**Source passage:**
== Segment start ==

August 20, 2013
UNITED STATES OF AMERICA, Plaintiff-Appellee,
WAYNE MARTIN GAUGER, Defendant-Appellant.
(D.C. No. 2:10-CR-01070-TS-1) (D. Utah)
Before HOLMES, HOLLOWAY, and BACHARACH, Circuit Judges.
ORDER AND JUDGMENT [*]
William J. Holloway, Jr. Circuit Judge
Wayne Martin Gauger appeals his federal criminal convictions, arguing only that the district court erred in denying his motion to withdraw his guilty plea. Exercising jurisdiction under 28 U.S.C. § 1291, we affirm.
Among other counts, Mr. Gauger was charged with committing robbery affecting interstate commerce in violation of 18 U.S.C. § 1951(a) (Hobbs Act robbery) and using, carrying, brandishing, and discharging a firearm during a violent crime in violation of 18 U.S.C. § 924(c). He decided to plead guilty, but he suffers from certain mental illnesses, and his mental condition deteriorated just before his scheduled plea hearing in late June 2011. The hearing was postponed. About a month later, at a July 26 status conference, defense counsel represented to the court that Mr. Gauger's mental condition had improved due to a change of medications. Accordingly, the defense was prepared to proceed with the plea. At a plea hearing on August 8, the court accepted Mr. Gauger's plea of guilty to two Hobbs Act robbery counts and one firearms count.

== Segment end ==

**Exercise details:**
Return the stretch of the court order from "ORDER AND JUDGMENT" through "1291, we affirm.", copied word for word.

**Provided information:**
== Segment start ==

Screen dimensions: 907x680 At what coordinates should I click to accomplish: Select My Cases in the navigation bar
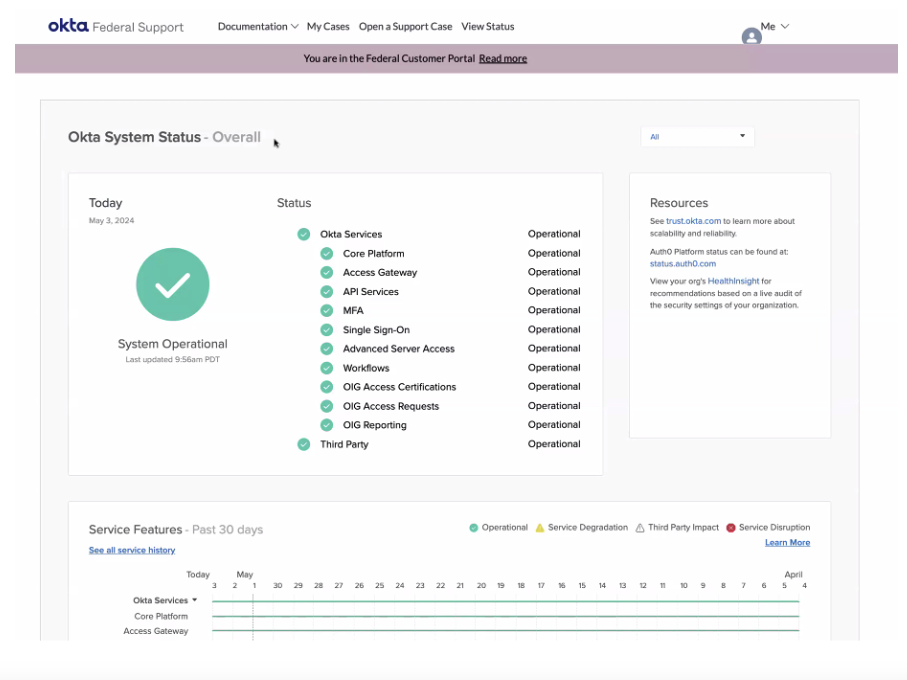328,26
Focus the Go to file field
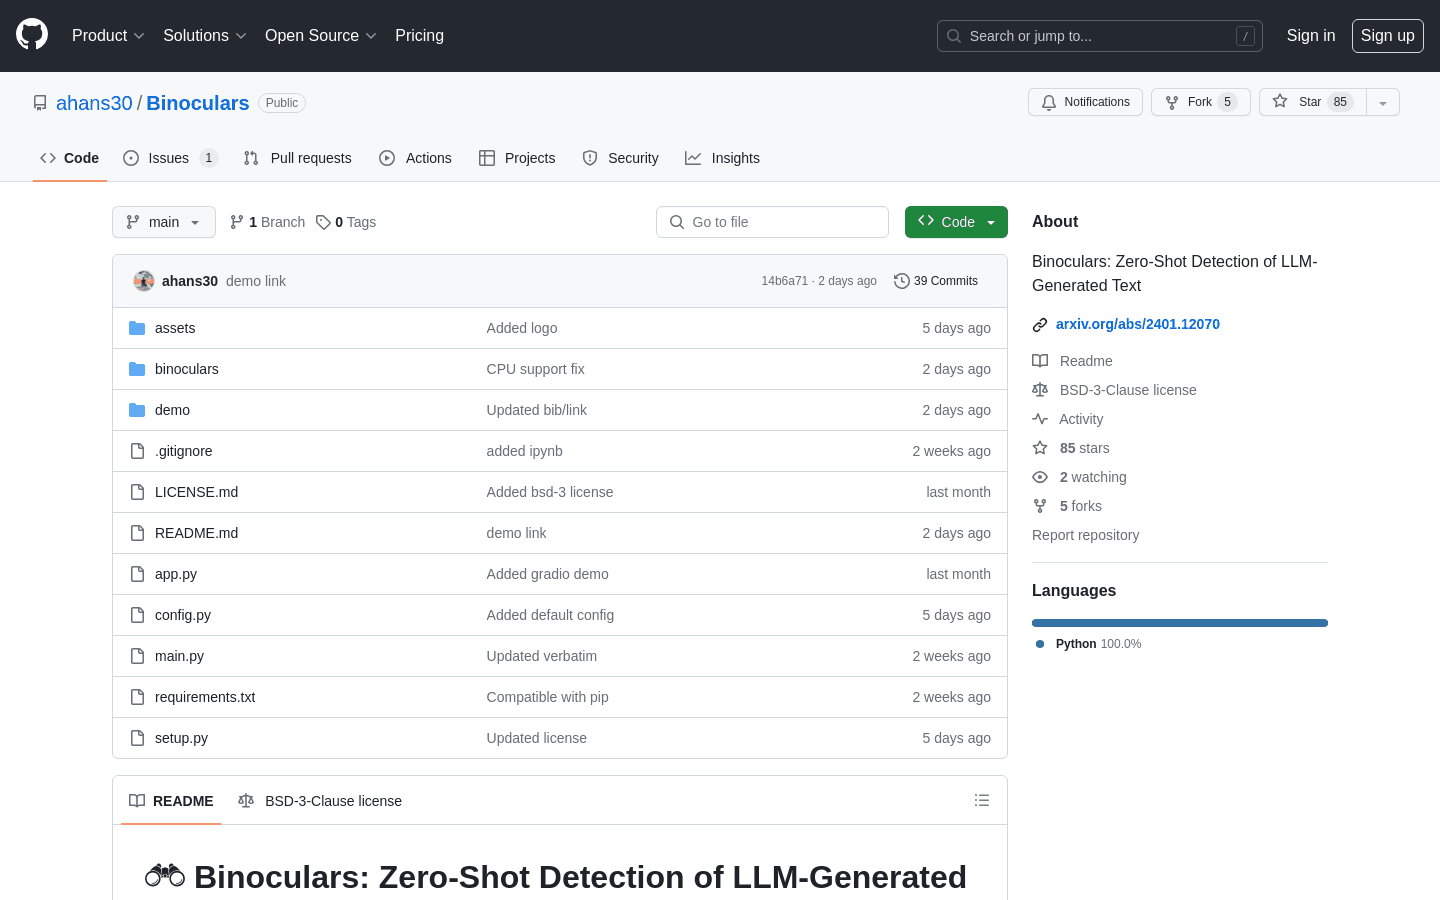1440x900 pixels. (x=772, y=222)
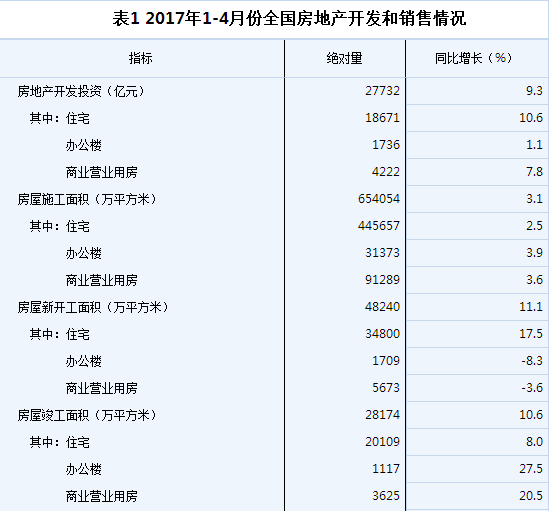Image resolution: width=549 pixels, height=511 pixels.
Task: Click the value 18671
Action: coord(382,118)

== Segment end ==
== Segment start ==

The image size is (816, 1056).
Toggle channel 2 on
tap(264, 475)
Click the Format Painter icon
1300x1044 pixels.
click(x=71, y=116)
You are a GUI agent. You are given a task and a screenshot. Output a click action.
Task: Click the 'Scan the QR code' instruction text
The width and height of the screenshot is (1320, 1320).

== Segment end ==
== Segment start ==

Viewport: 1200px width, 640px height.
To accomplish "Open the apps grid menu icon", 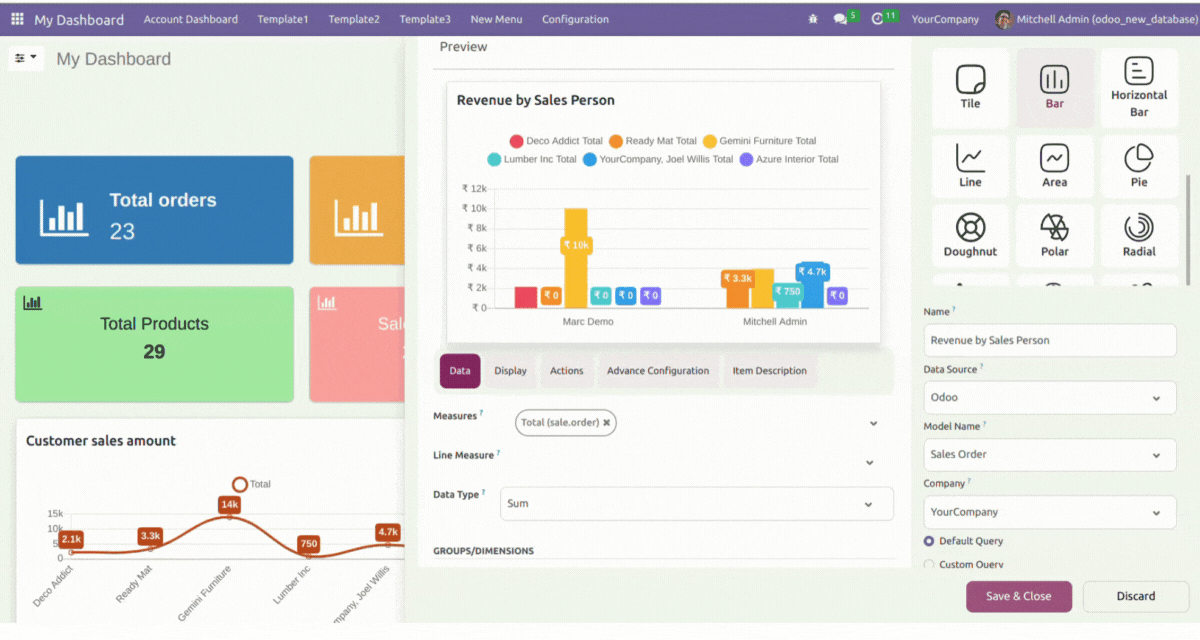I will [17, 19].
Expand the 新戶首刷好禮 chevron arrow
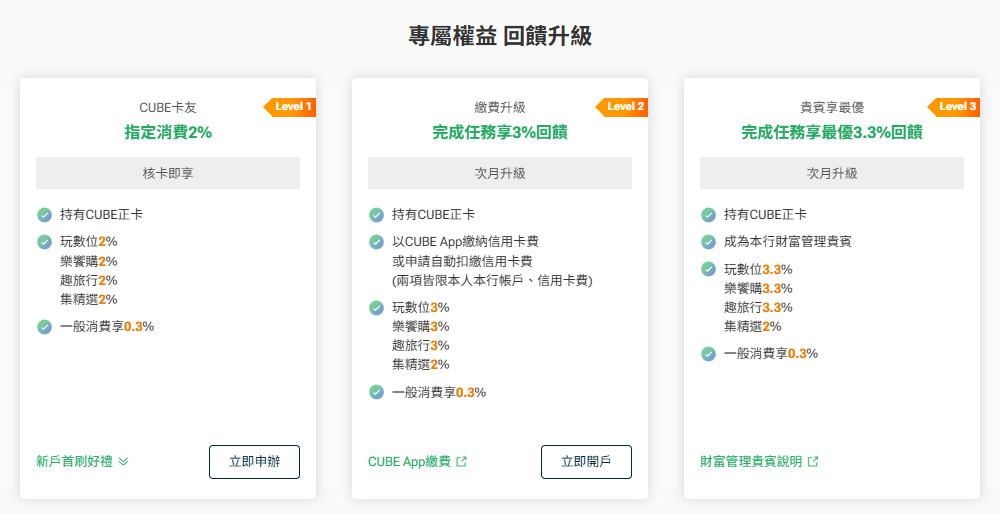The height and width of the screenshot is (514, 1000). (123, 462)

== Segment end ==

**Completed exercise:**
ORDER AND JUDGMENT [*]
William J. Holloway, Jr. Circuit Judge
Wayne Martin Gauger appeals his federal criminal convictions, arguing only that the district court erred in denying his motion to withdraw his guilty plea. Exercising jurisdiction under 28 U.S.C. § 1291, we affirm.